15. struwwelpeter - October 23, 2010 at 09:21 am
The people arguing above that unionization at BGSU is a bad idea don't seem to work here as faculty--or to know details about the measurable positive impact on faculty salaries and working conditions, and thus on the health of institutions and on education, throughout Ohio. If you think unionized higher education inevitably leads to mediocrity, then you believe that Canadian universities are mediocre by definition. I don't think it's accurate to say this vote happened because of identification with unions. If anything, the people I talked to associated unions with blue-collar workers who are not people "like us."

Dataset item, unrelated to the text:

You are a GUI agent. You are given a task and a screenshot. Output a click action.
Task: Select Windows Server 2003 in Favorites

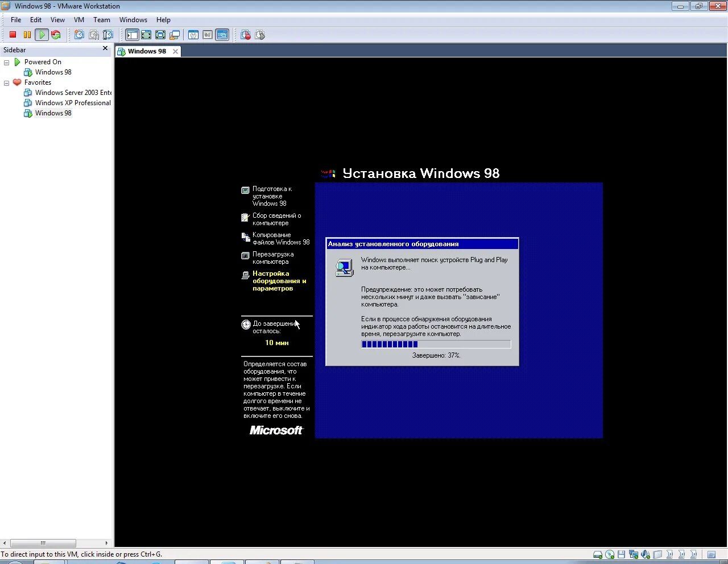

I wasn't here for the previous vote, but I've been here through two presidents whose expensive vanity projects have been paid for by removing investment in faculty, the core of the place, in connection with moves to make faculty irrelevant in decisions affecting the future of the university, including a massive curriculum change that includes a big workload increase, and the destruction of graduate education. There have been different faces in administration, but with a hardening culture that defined faculty as the adversary before the current union campaign began. Decisions are made by members of the growing class of non-academic administrators (with increased use of consultants). Of course we have genuine faculty administrators as well. But the dean of my college is, in every issue that counts, powerless. Everyone in administration and on committees who cares has had to choose between quitting and staying to be the lesser evil. If this change is not yet happening on your campus, good--and good luck.
The administration did its part to secure this vote; it inundated us with emails and mailings, and personal conversations, full of threats and easily challenged lies. Those communications encouraged pro-union activity that might have been less energetic otherwise, gave the union effort an opportunity to play a good-cop role that it hadn't had before, started people who were on the fence wondering what were the facts. But the outcome was largely the result of long-term deterioration in support of faculty, followed by the long, hard work of many people across campus. A comprehensive, problem-solving, practical-information-sharing grassroots effort--with good leadership--made it happen.
16. stavrakis - October 25, 2010 at 05:07 pm
Congratulations to Bowling Green's faculty. I was deeply involved in the unionizaton effort at the University of Vermont and then served as its first president. It was a tremendous amount of work but well worth it. Those who are opposed to it simply don't realize how much money the administration had sequestered away in dubious accounts. My favorite was the "Liquid Plant Fund" which some years had very little in it, others was jammed with money. What it was for we could never get a straight answer. There was tension at times between the various groups of faculty, but we managed to handle it well with representation from all groups and working closely with the Faculty Senate, so that we did not go into areas we weren't needed. But above all, provided a sense of stability--in salary as well as benefits. I have heard all the arguments against faculty unions but none of them has ever answered honestly the question of what could possibly be wrong with adults taking part in the representation of their interests? That the administration could do all of this simply fails to honestly look at the quality of administrators these days, and look on unions as unchanging things from the 1930s. Both of these views are sadly mistaken and I wouldn't bet my salary on.